Il Papa è arrivato, procede verso gli ospiti alzatisi in piedi, stringe mani, saluta i bambini e poi prende posto. Il cardinale scalabriniano Fabio Baggio, direttore generale del Centro di Alta formazione Laudato si’ e sottosegretario del Dicastero per il Servizio dello sviluppo umano integrale, gli porge il benvenuto: «Questa, Santo Padre, è casa sua e noi siamo la sua famiglia».

E infatti, come tutti i pranzi domenicali che si rispettino, anche questo inizia con un breve discorso del “capofamiglia”. «Essere qui riuniti — dice Leone XIV — significa vivere insieme a Dio, nella comunione e nella fraternità. Grazie e buon appetito!».

Alle ore 15.30 gli ospiti escono dal cancello delle Ville Pontificie che si affaccia su piazza Pia. Tra loro c’è anche Teriaca, visibilmente felice. «È stata una giornata bellissima — racconta commosso —, ho avuto la possibilità di pranzare allo stesso tavolo con il Papa. Abbiamo avuto un buon dialogo. Ha voluto sapere della mia vita, gli ho detto che vivo per strada. Ha chiesto se qui ad Albano c’è un dormitorio: gli ho detto di no, ma che la diocesi si sta attivando per costruirlo. Mi sono sentito ascoltato, sono sicuro che farà molto per noi poveri. È una persona squisita. Sembrava di stare a casa, come quando ero piccolo».

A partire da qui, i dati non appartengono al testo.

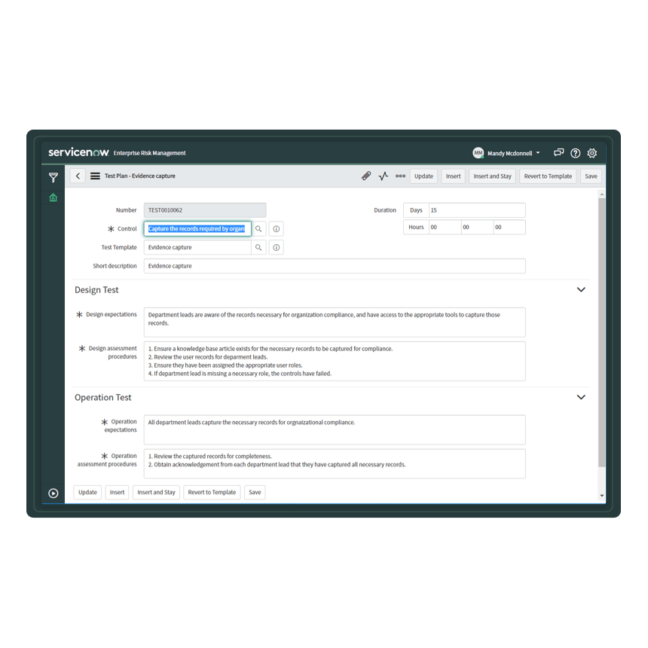Open the attachments paperclip icon
Viewport: 648px width, 648px height.
366,176
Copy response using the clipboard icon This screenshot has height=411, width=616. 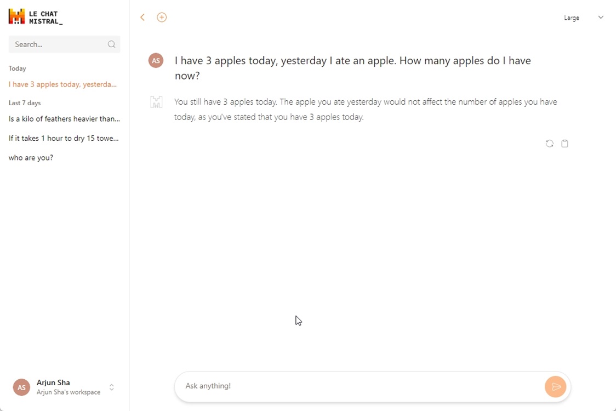564,144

«Abbiamo vissuto una giornata storica — dice monsignor Viva —, ma quello che è accaduto oggi, cioè essersi ritrovati attorno alla mensa eucaristica, a messa, e poi attorno a un tavolo, a pranzo con i poveri, è quello che accade tutti i giorni nei nostri Centri di ascolto, nella nostra Caritas diocesana. Tuttavia, ciò che accade tutti i giorni non ha tanta visibilità, anche perché viviamo in una società che non vuole vedere i poveri e gli emarginati». «Il Papa — prosegue — ha dato visibilità a una realtà centrale della Chiesa di Albano, ovvero il servizio agli ultimi. E per i poveri incontrare il Papa è stata una restituzione di giustizia: il successore di Pietro ha dato attenzione proprio a loro».